Agora, os passos são mais objectivos, e a multidão mais expectante. Afinal, é só um pouquinho de caminhada! A conversa volta a ganhar o espaço, e, de repente, aplausos, unanimidade. Já começam a zombar. Gil é o primeiro:

Avelino, ainda te lembras do que disseste, na Matola? Namaacha não é Inhambane, Zavala… Namaacha é um lugar incomum. Esta estrada purifica almas, todos os anos, no mês de Maio.

Só estarás limpo, quando os teus pés estiverem mais leves, com força, e decididos:

Insólito! Talvez Loucura!

Todos riem ruidosamente, em gargalhadas. Marcelino, Jonas, Hermen e Hélio aceleram o cortejo. Os caranguejos fracos balançam fortemente as ancas, com o peso das pastas, mas andam. Andam, a mirar a distância, o ambiente, as placas, os reclames luminosos, que lhes indicassem o seu paradeiro. Já não há piadas, nem risos descontrolados.

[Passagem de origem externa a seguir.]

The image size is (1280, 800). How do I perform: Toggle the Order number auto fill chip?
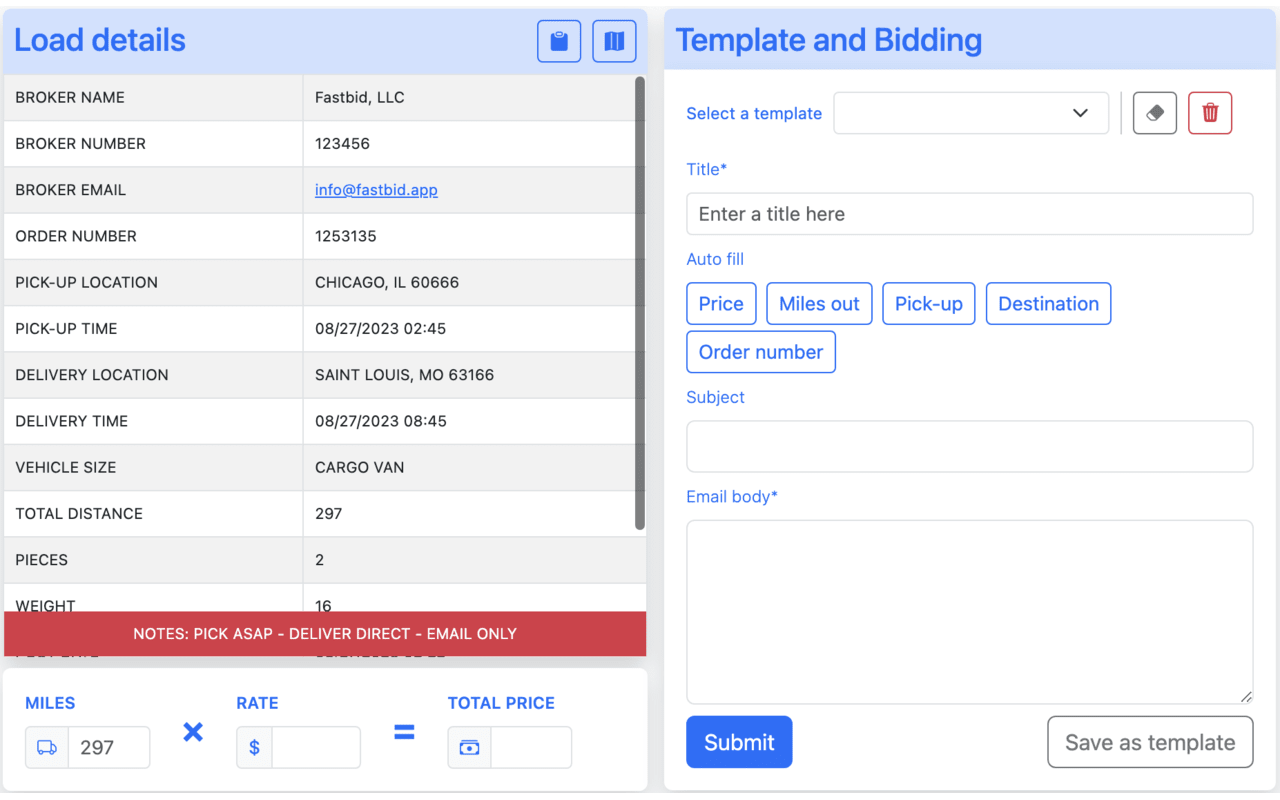pyautogui.click(x=761, y=352)
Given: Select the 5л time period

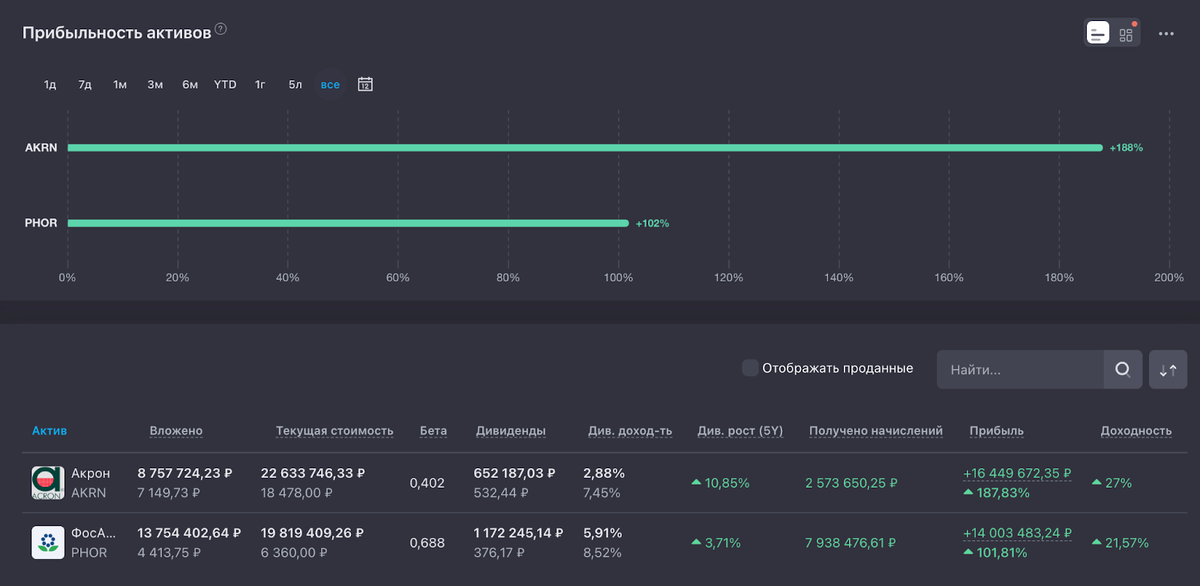Looking at the screenshot, I should 295,85.

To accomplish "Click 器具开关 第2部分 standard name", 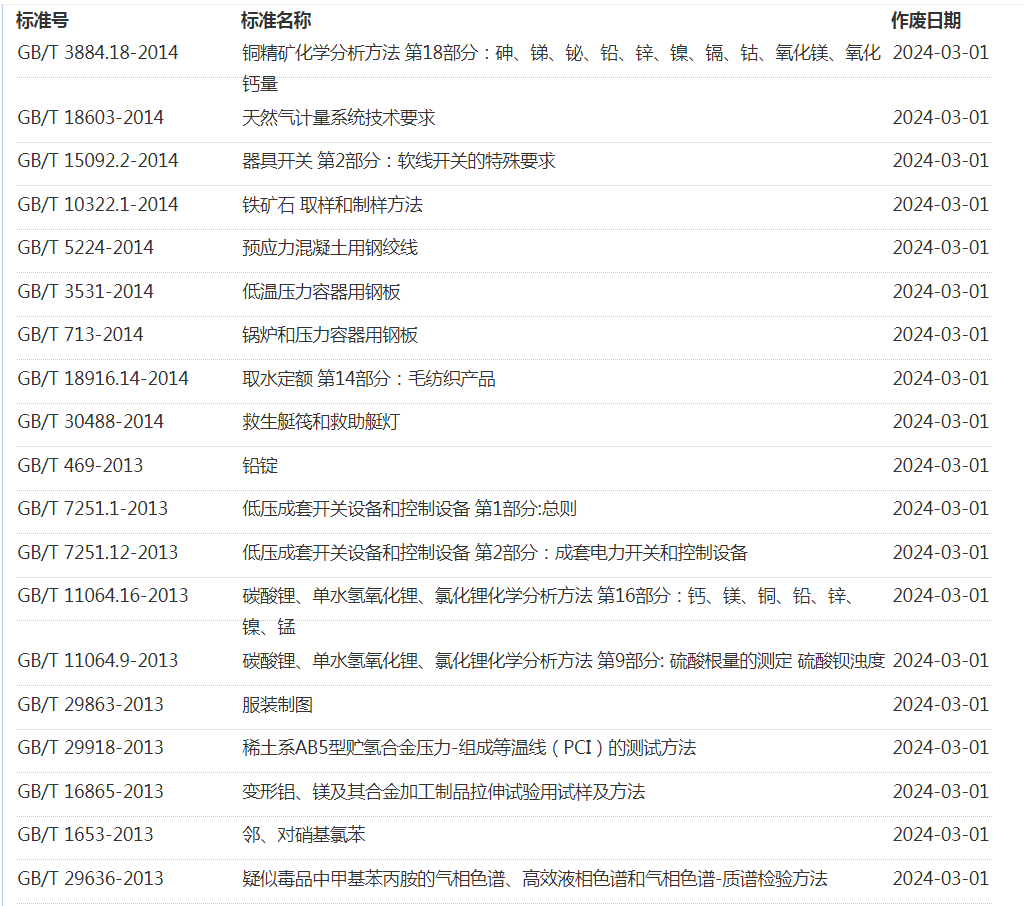I will (x=398, y=161).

O mercado da vila já está à vista. As meninas sorriam, de cara virada para os seus parceiros, claro, de viagem. Voluptuosas e apressadas, enfiaram-se na pista, numa pressa, que podia ser de grande valia, para não se stressarem mais do que já estavam.

Avelino pára, pega as ancas. Está com os olhos vermelhos e brilhantes; mas não chora. Será? Contorce-se num bailado singular, já fora do grupo. Coxeia. Anda. Pára. Faz perguntas. Os pés já não lhe obedecem, mas, de quando em vez, anda. Devagar, mas anda. Faz a subida do supermercado. Aqui e mais adiante, pára e interrompe a caminhada.

Apoia-se aos portões velhos de um quintal, com uma casa branca no meio. Todos riem. Suspiram. As mulheres relaxam as garras.

Já chegámos a Boane! Vem descansar, pois teremos mais – gritam todos, em uníssono.